Women with either early-stage or metastatic breast cancer managed with established breast cancer therapies (e.g., chemotherapy, radiation, repeat surgery). Sample of mixed cancer populations (e.g., breast cancer and colon cancer) will be excluded unless separate findings have been reported specific to breast cancer.


Primary studies examining the diagnostic accuracy of one or more case definitions or algorithms of disease progression (i.e., recurrence, PFS, DFS, or iDFS) or survival (i.e., BCFS or OS) compared with a reference standard measure (e.g., chart review, clinical trial dataset). Diagnostic accuracy is anticipated to be reported as sensitivity, specificity, PPV, NPV, or an estimate of area under the curve (AUC), however other measures of agreement will also be considered. Case definitions and algorithms must have been applied to RCHD/administrative data sources or EHRs, with the goal of detection or estimation of time of occurrence of one or more of the progression or survival events above. Studies involving the use of machine learning methods such as natural language processing to process unstructured data (e.g., clinician notes from electronic health records) for use in case definitions will also be of interest. Algorithms or models developed to predict future survival or another endpoint will be excluded. Studies focusing on differences in algorithm diagnostic accuracy with different data sources will be excluded.


Studies from any geographic region will be of interest. Only studies published in English will be sought, without restriction on date of publication.
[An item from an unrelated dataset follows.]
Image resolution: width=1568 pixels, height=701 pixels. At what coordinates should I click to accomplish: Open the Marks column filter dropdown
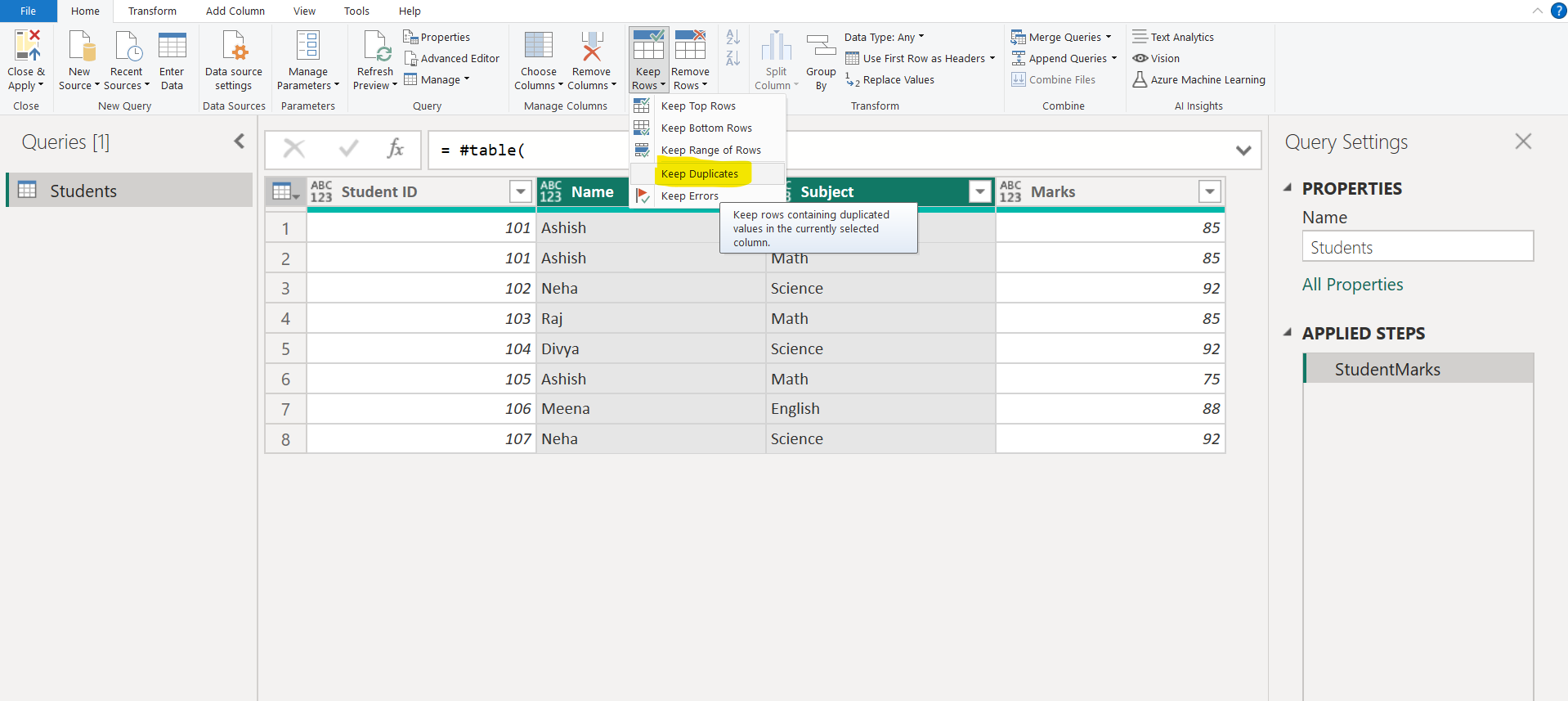(1209, 191)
Information sources and searching the literature

Literature search strategies will be developed for MEDLINE, EMBASE, and CINAHL using controlled vocabulary (e.g., MEDLINE subject headings) and free-text words by an experienced information specialist with input from the project team (see Appendix). A second information specialist will peer review the strategies using the Peer Review of Electronic Search Strategies (PRESS) Checklist [25]. Searches will be restricted to the English language and animal records will be removed.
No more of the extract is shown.